*Provided passage*.
Former Education Secretary Betsy DeVos, who oversaw the 2020 Title IX overhaul, said the final rule “guts the half century of protections and opportunities for women and callously replaces them with radical gender theory.”
The most anti-woman regulation of all time. #ProtectTitleIX https://t.co/galOKxqvX3
— Betsy DeVos (@BetsyDeVos) April 18, 2024
Critics warned that the final rule’s consequences would include requiring schools to use students’ opposite-sex preferred pronouns, mandating the use of facilities such as restrooms and locker rooms based on gender identity, and dissolving protections for the accused.
Although the gender identity addition drew the most attention, advocates for campus due process raised the alarm about the impact on sexual misconduct investigations and adjudications.
The Trump administration’s 2020 rulemaking gave schools the option of using the “clear and convincing evidence” standard in evaluating allegations of sexual wrongdoing, but the Biden final rule returns to the weaker “preponderance of the evidence” standard.
Ms. DeVos said the regulation “seeks to U-turn to the bad old days when sexual misconduct was sent to campus kangaroo courts.”
The Education Department said the rules “reaffirm the Department’s core commitment to fundamental fairness for all parties,” but the Foundation for Individual Rights and Expression said the revisions “threaten student free speech and due process rights.”
“Justice is only possible when hearings are fair for everyone. So today’s regulations mean one thing: America’s college students are less likely to receive justice if they find themselves in a Title IX proceeding,” said Will Creeley, the foundation’s legal director.
Those cheering the rule included a coalition of 23 left-of-center groups led by the National Women’s Law Center, which credited the Biden administration with “restoring and reinforcing vital civil rights protections for all students to access school spaces and programs free from sex discrimination.”

*Data segment*.
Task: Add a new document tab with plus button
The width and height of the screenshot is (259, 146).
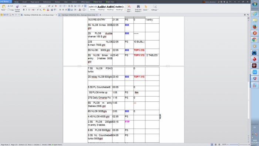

*To-do list*.
• 1. Summarize the article on the Title IX final rule in two sentences.
• 2. Carry on the article about the Title IX final rule from its last sentence.

*The responses*.
• 1. Betsy DeVos and other critics attacked the Biden administration's final Title IX rule, warning that it would require schools to use students' preferred pronouns and to open facilities based on gender identity, and that it would weaken protections for the accused by returning to the "preponderance of the evidence" standard. The Education Department said the rules affirm fairness for all parties, and the Foundation for Individual Rights and Expression said they threaten free speech and due process, while a coalition of 23 groups led by the National Women's Law Center praised the rule for restoring civil rights protections.

• 2.
“By rescinding the Trump administration’s harmful and restrictive sex harassment rule, and making protections clearer for survivors, pregnant and parenting students, and LGBTQIA+ students, this rule will ensure every student has the freedom to learn and to be themselves,” the coalition statement said.
The groups urged the administration to “finish the job by providing further clarification for inclusive protections in athletics.”
Although the department insisted the rule had no impact on scholastic sports, critics on the right weren’t buying it.
“In an election year, the Biden administration’s lie that this Title IX rewrite does not impact women’s sports is a dishonest attempt to hide their woke agenda from the American people,” the Independent Women’s Forum said.
Lawsuits are sure to follow. The Independent Women’s Law Center said it was preparing to sue the administration.
Alliance Defending Freedom legal counsel Rachel Rouleau said the organization “plans to take action to defend female athletes, as well as school districts, teachers, and students who will be gravely harmed by this unlawful government overreach.”
Putting it more bluntly was Parents Defending Education President Nicole Neily, who said, “We look forward to suing the Administration over this policy soon.”